Il via libera all’aumento delle spese per la guerra, la sorveglianza e la repressione dato alla conferenza di Monaco dalla presidente della Commissione Europea Ursula von Der Leyen è stato chiesto negli ultimi due anni e mezzo dal governo Meloni. Nell’interesse delle industrie e dei lobbisti militari nazionali e sovranazionali quest’ultimo ha chiesto più volte di scorporare solo le spese militari dal patto di stabilità «e crescita» europeo, un’espressione eufemistica con la quale si intende austerità e tagli alla spesa sociale.
Lo ha ricordato ieri il ministro della difesa Guido Crosetto che ha presentato l’ufficializzazione della svolta verso il bellicismo come una «necessità» sia perché «è un impegno internazionale della Nato» sia per «difendere il nostro paese per essere pronto ad ogni evenienza». Per Crosetto questa decisione sarà presa «senza toccare altre spese che sono fondamentali» e avverrà «senza tagliare altri capitoli che sono importantissimi per i nostri cittadini». Vale a dire: sanità, scuola, università e ricerca, pensioni. Insomma il Welfare.
La soddisfazione di Crosetto non ha trovato conforto in altri esponenti del governo, a cominciare dal ministro dell’Economia Giorgetti che il 7 febbraio scorso, in un’intervista al Financial Times, ha detto che la pretesa di aumentare la spesa militare al 5% del Prodotto interno lordo di tutti i paesi della Nato imposta da Trump «è impossibile». Anche se fosse sospesa la clausola nazionale di salvaguardia del patto di stabilità, l’aumento della spesa militare contrasterebbe con un’altra norma prevista dall’accordo capestro siglato dal governo Meloni come la prima commissione von Der Leyen: quella sul debito. In Italia è attorno al 140% sul Pil. Dovrebbe tendere addirittura al 60%. Dunque, oltre alla sospensione dell’austerità solo per i militari, e le industrie che lavorano per loro, andrebbe cambiata anche la norma sul debito. Con il rischio di creare un cortocircuito con la logica generale seguita dal patto che prevede il taglio della spesa sociale, l’accumulo degli avanzi primari di bilancio e la redistribuzione dei costi dell’austerità sulle spalle dei cittadini, a cominciare da quelli più vulnerabili.

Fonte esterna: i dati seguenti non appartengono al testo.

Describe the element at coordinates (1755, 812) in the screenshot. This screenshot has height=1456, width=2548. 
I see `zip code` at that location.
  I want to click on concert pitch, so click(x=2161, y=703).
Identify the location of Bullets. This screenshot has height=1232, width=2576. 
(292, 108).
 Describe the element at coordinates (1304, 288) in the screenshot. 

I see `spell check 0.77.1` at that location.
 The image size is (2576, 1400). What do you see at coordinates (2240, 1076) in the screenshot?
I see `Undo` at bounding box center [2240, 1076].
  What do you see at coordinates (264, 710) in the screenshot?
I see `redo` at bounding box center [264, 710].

Giorgetti e Crosetto hanno ragione e torto allo stesso tempo. L’aumento della spesa militare non dovrebbe intaccare la spesa sociale. Nel frattempo a tagliarla ci pensa il patto di stabilità che continuerà a restare in vigore. In Italia si taglierà 12 miliardi a ministeri e enti locali. Ma di questi tagli non se ne parla. Non sono più oggetto di investimento politico come 15 anni fa. L’austerità è stata normalizzata. L’opposizione parla d’altro.
Che qualcosa non funzioni, ancora, nella politica della militarizzazione dell’economia e della società, lo dimostrano le tre ipotesi in campo per aumentare le spese per le armi e aggirare i limiti che l’Unione Europea si è auto-imposta. La prima: gli Eurobond solo per le armi, e non per il Welfare e il progresso civile del continente (è una delle favole che si raccontano di più in Italia). La seconda: ogni Stato europei stanzi più risorse per il bilancio pluriennale Ue il cui inizio sarà nel 2027 (ipotesi, a quanto pare, sostenuta dalle parti del governo). Terza ipotesi: è quella del cancelliere tedesco uscente Olaf Sholz, guerrafondaio pari ad altri nella storia della socialdemocrazia. In vista del voto del 23 febbraio ieri ha promesso di cambiare addirittura la costituzione tedesca per quanto riguarda la norma che blocca l’aumento del debito pubblico. Solo per finanziare le industrie delle armi. E poi, per aggirare il patto di stabilità Ue, Scholz ha proposto un’eccezione, limitata nel tempo, sugli investimenti armati che superano l’obiettivo del due per cento imposto oggi dalla Nato.
Per l’Italia, concretamente, l’aumento delle spese militari sta già avvenendo da anni. Nell’ultima legge di bilancio il governo Meloni ha stanziato in totale 32 miliardi, 13 dei quali solo per le armi. Aumentarle del 300% (a tanto equivale il 5% del Pil in armi chiesto dal padrino della Casa Bianca) significherebbe arrivare a 100 miliardi all’anno, 80 dei quali destinati a cannoni e cacciabombardieri. Secondo l’Osservatorio Mil€x bisognerebbe trovare anche 480 mila soldati.
Al di là della follia di queste cifre, del resto giudicate «impossibili» dagli stessi governanti, in un modo o nell’altro si è capito che tutto questo potrà portare a un deserto sociale e a una militarizzazione della produzione e delle istituzioni.